Nevertheless, some thought should be given to the accuracy of the coordinates. The communities data set from which community names, populations, and coordinates are pulled, is one I would consider to be of ill repute and quite unkempt as previously mentioned.

A glance at populations for many communities makes it immediately clear that the numbers in the data set are imprecise if not also inaccurate. It is technically sensible to be skeptical of the accurateness of a population like 100,763, as populations have constant turnover. We don’t care about that level of accuracy in that particular context. On the other hand, it makes a lot of sense to be skeptical of a city population of exactly 100,000. This generates concern regarding an unknown level of precision. And let’s forget about how outdated these numbers may be.

Population data is clearly not part of the Community Charts application, but it flows from the data set used to inform the application. It is not automatically expected that spatial coordinates, or any other particular variable in a data set, be of the same quality of measurement as any other variable. In this case I do not expect locations to be way off, nor do I expect them to be out of date (but communities do “move around” if they are defined by a proxy variable which can move).

Still, this leaves an open question regarding the accuracy and precision of spatial coordinates. Chiefly, if they are not to a high enough precision, they most assuredly will not be accurate. I don’t know offhand how many decimal places are required in longitude and latitude to precisely reference a specific 2-km grid cell, but it’s more than a few.

Another potential weakness of the data is in terms of strict accuracy. This is based on my observation that there are apparent duplicate communities, same name, same province, and almost the same coordinates, but not quite the same. Sometimes a community occurs many times within the data set and it must be considered whether this represents a change over time in location of a city center or public administration unit. It is safe to assume the data set does not contain communities which are truly nomadic.

With all that in mind, we proceed on the assumption that the spatial coordinates for each community are “good enough”. Again, our interest is in broad scale climate trends, enough so that some uncertainty in the spatial dimension based on the overall unkemptness of the communities data set is a moot point. However, spatial scale must still be considered.

10-minute spatial resolution

Would you directly compare a sample of annual average temperatures from one community to a sample of 30-year annual temperature climatologies from another community and argue that the latter community has more stable climate? What about average July precipitation from a 2-km downscaled grid cell vs. that seen over a 10-minute grid cell?

Although the communities in the Community Charts application range roughly from northwestern Alaska down through the western half of Canada, a quick calculation for a typical community situated at a typical latitude in the application shows that a 10-minute by 10-minute grid cell can range anywhere from 100 to 200 square kilometers. That’s not typically what people think of as a community. Compare that to four square kilometers for a 2-km by 2-km grid cell.

It is not known in advance what kind of effect this will have on assessment of climate trends, in either temperature or precipitation, or whether any difference will be noteworthy. However, this is why we analyze these things, so that we know for sure and can make an informed decision on the legitimacy of mixing the two scales.

In the absence of context it is difficult to imagine why this mixture of scales, one to be used for some communities, another to be used for the rest, would even be a consideration. It’s not like the two scales are 1-km and 2-km, or 10-minute and 12-minute. So I will briefly expound upon that. The reason it is considered here is simply because there is interest giving the Community Charts application a nominal boost in the number of communities available. Inclusion of additional communities is sensible because they will be specifically from the Northwest Territories in Canada, which is currently not represented in the application.

###

TASKS FOR THIS EXERCISE |
1 – Answer these questions about the passage, one line each:
(a) What city population figure does the author say it makes a lot of sense to be skeptical of?
(b) What area can a 10-minute by 10-minute grid cell cover for a typical community in the Community Charts application?
(c) Which region is currently not represented in the application?
2 – From the listing below, write out the lines starting at the one containing "You are a computer-use agent. Image" and ending at the one containing "(x=315, y=344)", both included, reproducing each exactly.

INPUT DATA |
###

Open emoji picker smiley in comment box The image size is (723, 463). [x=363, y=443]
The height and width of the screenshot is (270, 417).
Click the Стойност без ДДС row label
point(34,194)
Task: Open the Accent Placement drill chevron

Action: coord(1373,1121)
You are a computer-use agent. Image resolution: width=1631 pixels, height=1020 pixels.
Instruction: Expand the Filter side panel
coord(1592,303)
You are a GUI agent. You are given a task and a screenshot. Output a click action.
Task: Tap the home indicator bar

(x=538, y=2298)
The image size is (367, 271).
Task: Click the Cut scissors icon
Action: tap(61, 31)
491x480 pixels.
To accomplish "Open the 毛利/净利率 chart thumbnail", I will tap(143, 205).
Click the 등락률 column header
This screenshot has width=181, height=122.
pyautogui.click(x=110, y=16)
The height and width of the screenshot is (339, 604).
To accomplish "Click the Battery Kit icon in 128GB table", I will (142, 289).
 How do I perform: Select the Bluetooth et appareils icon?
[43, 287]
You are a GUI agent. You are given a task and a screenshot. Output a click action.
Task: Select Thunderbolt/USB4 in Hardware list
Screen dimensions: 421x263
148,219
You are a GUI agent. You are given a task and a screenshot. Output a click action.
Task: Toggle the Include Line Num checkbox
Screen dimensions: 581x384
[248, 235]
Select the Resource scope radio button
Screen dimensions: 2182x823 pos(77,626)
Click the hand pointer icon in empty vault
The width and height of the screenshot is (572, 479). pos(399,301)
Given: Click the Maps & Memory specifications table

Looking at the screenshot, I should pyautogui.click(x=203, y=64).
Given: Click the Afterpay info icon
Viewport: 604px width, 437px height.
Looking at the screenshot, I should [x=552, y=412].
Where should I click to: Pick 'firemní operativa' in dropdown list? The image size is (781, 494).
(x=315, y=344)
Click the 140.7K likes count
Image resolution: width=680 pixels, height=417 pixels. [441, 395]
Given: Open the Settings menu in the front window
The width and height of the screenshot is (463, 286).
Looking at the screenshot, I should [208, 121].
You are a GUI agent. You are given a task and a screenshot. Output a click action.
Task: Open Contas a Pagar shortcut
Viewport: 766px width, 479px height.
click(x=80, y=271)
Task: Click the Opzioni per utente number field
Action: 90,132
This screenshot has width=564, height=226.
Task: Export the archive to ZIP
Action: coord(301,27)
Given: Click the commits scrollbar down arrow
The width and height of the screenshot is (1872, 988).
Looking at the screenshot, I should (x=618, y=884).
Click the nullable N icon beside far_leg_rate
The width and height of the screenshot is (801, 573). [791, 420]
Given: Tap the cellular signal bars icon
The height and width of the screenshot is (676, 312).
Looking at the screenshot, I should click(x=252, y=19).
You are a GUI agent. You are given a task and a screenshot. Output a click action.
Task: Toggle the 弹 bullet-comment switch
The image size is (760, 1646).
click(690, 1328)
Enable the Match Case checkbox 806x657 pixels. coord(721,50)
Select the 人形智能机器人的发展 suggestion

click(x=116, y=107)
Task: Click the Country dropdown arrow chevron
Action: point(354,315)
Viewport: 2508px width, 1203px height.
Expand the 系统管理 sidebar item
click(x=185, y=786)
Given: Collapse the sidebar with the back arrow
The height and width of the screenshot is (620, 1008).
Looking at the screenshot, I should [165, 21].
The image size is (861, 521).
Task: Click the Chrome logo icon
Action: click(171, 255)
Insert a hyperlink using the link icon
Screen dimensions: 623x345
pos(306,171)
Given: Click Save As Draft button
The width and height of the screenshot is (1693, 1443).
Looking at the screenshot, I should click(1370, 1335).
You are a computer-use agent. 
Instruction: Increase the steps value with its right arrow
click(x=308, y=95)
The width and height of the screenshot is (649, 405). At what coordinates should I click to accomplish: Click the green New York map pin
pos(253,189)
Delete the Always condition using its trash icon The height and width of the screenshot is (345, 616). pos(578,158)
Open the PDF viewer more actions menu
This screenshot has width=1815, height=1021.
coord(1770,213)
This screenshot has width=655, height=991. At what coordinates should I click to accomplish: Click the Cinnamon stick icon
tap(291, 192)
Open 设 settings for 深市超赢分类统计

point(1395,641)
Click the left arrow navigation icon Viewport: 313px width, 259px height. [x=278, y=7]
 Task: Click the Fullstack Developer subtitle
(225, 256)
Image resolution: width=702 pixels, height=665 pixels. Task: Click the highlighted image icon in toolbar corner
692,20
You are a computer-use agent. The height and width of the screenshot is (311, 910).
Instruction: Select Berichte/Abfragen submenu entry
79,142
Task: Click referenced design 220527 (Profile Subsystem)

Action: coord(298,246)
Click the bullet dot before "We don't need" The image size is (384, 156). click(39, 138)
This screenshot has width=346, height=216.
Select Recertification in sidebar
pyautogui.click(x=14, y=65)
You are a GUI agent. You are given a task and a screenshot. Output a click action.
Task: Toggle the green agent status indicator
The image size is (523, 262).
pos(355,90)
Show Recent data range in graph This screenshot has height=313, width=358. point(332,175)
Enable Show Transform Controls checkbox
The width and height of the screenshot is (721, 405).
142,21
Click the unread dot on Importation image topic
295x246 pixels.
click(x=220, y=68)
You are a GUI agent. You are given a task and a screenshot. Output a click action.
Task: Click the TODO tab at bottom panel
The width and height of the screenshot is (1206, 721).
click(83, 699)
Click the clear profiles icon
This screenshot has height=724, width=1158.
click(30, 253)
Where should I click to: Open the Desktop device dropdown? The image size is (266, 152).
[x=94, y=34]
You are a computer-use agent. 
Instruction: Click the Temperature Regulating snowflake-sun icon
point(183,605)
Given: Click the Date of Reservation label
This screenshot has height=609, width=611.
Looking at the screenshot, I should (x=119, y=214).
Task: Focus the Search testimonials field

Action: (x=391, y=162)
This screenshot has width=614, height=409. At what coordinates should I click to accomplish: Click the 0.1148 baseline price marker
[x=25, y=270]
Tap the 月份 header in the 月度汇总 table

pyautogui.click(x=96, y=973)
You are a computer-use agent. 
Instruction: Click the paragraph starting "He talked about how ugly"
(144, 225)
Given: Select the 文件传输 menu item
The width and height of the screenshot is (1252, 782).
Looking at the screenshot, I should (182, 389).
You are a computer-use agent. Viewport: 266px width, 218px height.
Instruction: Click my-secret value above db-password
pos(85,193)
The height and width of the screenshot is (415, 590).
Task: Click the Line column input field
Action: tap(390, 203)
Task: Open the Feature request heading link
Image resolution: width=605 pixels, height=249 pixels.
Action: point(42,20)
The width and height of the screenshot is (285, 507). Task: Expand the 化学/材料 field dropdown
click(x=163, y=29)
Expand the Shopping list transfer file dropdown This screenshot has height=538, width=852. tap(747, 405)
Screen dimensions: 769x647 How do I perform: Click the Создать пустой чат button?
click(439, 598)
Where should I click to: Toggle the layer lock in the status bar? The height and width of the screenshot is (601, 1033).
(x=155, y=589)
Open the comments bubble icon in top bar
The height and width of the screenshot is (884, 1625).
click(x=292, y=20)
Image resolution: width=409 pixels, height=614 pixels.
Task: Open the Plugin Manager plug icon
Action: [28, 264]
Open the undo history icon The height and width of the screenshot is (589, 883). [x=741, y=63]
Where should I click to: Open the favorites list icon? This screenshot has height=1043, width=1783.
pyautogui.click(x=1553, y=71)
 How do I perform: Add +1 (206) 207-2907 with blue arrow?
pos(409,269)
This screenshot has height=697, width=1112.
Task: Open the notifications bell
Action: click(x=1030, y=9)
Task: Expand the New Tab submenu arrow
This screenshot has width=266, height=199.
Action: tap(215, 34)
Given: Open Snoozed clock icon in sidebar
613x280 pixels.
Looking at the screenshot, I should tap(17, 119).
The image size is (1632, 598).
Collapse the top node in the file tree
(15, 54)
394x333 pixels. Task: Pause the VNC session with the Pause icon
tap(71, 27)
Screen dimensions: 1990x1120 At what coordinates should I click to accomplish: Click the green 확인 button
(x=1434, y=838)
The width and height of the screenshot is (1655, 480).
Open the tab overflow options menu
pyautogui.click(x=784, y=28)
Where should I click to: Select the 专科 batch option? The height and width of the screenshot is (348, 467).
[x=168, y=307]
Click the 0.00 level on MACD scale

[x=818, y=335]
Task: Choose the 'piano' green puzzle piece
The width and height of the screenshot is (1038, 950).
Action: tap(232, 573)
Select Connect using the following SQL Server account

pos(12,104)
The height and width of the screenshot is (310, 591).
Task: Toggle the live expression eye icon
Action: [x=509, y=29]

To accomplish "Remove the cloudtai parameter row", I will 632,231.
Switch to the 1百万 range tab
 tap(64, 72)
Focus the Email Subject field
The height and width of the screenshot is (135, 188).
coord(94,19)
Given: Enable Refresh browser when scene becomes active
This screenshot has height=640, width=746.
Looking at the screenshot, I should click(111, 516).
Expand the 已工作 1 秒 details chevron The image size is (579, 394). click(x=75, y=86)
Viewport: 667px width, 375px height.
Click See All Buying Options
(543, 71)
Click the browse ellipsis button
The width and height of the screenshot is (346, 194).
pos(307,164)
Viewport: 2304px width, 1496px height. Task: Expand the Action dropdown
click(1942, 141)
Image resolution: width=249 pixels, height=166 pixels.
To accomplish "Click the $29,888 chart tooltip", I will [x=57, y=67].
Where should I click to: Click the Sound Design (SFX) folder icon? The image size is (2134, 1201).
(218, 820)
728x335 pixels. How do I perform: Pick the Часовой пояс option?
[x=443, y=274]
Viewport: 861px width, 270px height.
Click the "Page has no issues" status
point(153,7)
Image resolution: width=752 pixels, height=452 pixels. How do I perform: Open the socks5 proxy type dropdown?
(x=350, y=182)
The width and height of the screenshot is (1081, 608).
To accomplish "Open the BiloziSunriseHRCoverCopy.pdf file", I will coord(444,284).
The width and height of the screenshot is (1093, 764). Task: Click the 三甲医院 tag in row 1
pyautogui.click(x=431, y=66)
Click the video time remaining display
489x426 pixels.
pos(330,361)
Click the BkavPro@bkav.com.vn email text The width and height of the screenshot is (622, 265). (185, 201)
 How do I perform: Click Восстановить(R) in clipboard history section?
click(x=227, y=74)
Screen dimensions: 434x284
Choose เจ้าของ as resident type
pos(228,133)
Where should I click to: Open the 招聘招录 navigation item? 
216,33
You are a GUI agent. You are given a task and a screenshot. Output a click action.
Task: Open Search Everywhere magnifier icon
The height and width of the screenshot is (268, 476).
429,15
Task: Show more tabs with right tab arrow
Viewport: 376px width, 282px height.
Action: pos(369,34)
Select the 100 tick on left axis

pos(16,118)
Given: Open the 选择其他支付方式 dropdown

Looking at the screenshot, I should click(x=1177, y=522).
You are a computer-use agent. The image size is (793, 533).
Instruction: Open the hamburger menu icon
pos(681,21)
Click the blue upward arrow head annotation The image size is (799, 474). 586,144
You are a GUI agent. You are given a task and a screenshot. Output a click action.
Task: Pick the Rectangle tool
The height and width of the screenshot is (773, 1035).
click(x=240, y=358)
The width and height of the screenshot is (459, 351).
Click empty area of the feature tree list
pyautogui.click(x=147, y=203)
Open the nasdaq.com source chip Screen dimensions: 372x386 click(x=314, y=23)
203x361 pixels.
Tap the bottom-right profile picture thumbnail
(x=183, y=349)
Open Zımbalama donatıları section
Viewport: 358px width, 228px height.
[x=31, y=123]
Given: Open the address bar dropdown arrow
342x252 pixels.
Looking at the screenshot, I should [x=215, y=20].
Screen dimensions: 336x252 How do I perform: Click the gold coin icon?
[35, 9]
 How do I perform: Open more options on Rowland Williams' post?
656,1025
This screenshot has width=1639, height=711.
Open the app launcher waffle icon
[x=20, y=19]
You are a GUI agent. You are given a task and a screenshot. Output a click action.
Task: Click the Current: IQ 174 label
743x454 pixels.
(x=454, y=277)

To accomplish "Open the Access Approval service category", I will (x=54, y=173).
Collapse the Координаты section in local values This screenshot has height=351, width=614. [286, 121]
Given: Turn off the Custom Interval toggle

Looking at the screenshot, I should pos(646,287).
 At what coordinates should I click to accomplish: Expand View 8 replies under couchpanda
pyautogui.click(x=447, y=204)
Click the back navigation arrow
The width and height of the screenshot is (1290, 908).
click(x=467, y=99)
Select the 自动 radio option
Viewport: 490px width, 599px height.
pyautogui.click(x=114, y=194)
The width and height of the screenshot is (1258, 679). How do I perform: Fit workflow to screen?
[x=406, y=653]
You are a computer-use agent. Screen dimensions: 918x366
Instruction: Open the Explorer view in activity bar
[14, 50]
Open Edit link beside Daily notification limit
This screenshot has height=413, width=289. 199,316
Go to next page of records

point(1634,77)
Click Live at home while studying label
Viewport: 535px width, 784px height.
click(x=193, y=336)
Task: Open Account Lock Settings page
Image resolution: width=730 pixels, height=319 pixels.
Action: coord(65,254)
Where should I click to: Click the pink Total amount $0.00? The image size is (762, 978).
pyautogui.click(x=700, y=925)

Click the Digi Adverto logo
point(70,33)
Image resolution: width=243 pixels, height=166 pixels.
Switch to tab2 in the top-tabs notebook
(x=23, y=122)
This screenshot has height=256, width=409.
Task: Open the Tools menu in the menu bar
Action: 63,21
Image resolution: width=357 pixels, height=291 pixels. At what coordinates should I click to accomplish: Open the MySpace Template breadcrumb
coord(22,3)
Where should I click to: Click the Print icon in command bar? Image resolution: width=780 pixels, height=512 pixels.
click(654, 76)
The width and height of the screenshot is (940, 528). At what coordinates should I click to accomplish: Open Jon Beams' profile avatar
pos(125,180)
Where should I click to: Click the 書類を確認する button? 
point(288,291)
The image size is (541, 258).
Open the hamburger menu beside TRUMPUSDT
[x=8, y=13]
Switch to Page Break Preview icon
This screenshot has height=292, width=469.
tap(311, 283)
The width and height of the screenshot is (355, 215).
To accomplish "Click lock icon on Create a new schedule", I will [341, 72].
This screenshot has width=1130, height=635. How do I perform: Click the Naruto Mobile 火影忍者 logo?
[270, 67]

###

ANSWER SET |
1 –
(a) Exactly 100,000.
(b) Anywhere from 100 to 200 square kilometers.
(c) The Northwest Territories in Canada.

2 –
You are a computer-use agent. Image resolution: width=1631 pixels, height=1020 pixels.
Instruction: Expand the Filter side panel
coord(1592,303)
You are a GUI agent. You are given a task and a screenshot. Output a click action.
Task: Tap the home indicator bar

(x=538, y=2298)
The image size is (367, 271).
Task: Click the Cut scissors icon
Action: tap(61, 31)
491x480 pixels.
To accomplish "Open the 毛利/净利率 chart thumbnail", I will tap(143, 205).
Click the 등락률 column header
This screenshot has width=181, height=122.
pyautogui.click(x=110, y=16)
The height and width of the screenshot is (339, 604).
To accomplish "Click the Battery Kit icon in 128GB table", I will (142, 289).
 How do I perform: Select the Bluetooth et appareils icon?
[43, 287]
You are a GUI agent. You are given a task and a screenshot. Output a click action.
Task: Select Thunderbolt/USB4 in Hardware list
Screen dimensions: 421x263
148,219
You are a GUI agent. You are given a task and a screenshot. Output a click action.
Task: Toggle the Include Line Num checkbox
Screen dimensions: 581x384
[248, 235]
Select the Resource scope radio button
Screen dimensions: 2182x823 pos(77,626)
Click the hand pointer icon in empty vault
The width and height of the screenshot is (572, 479). pos(399,301)
Given: Click the Maps & Memory specifications table

Looking at the screenshot, I should pyautogui.click(x=203, y=64).
Given: Click the Afterpay info icon
Viewport: 604px width, 437px height.
Looking at the screenshot, I should [x=552, y=412].
Where should I click to: Pick 'firemní operativa' in dropdown list? The image size is (781, 494).
(x=315, y=344)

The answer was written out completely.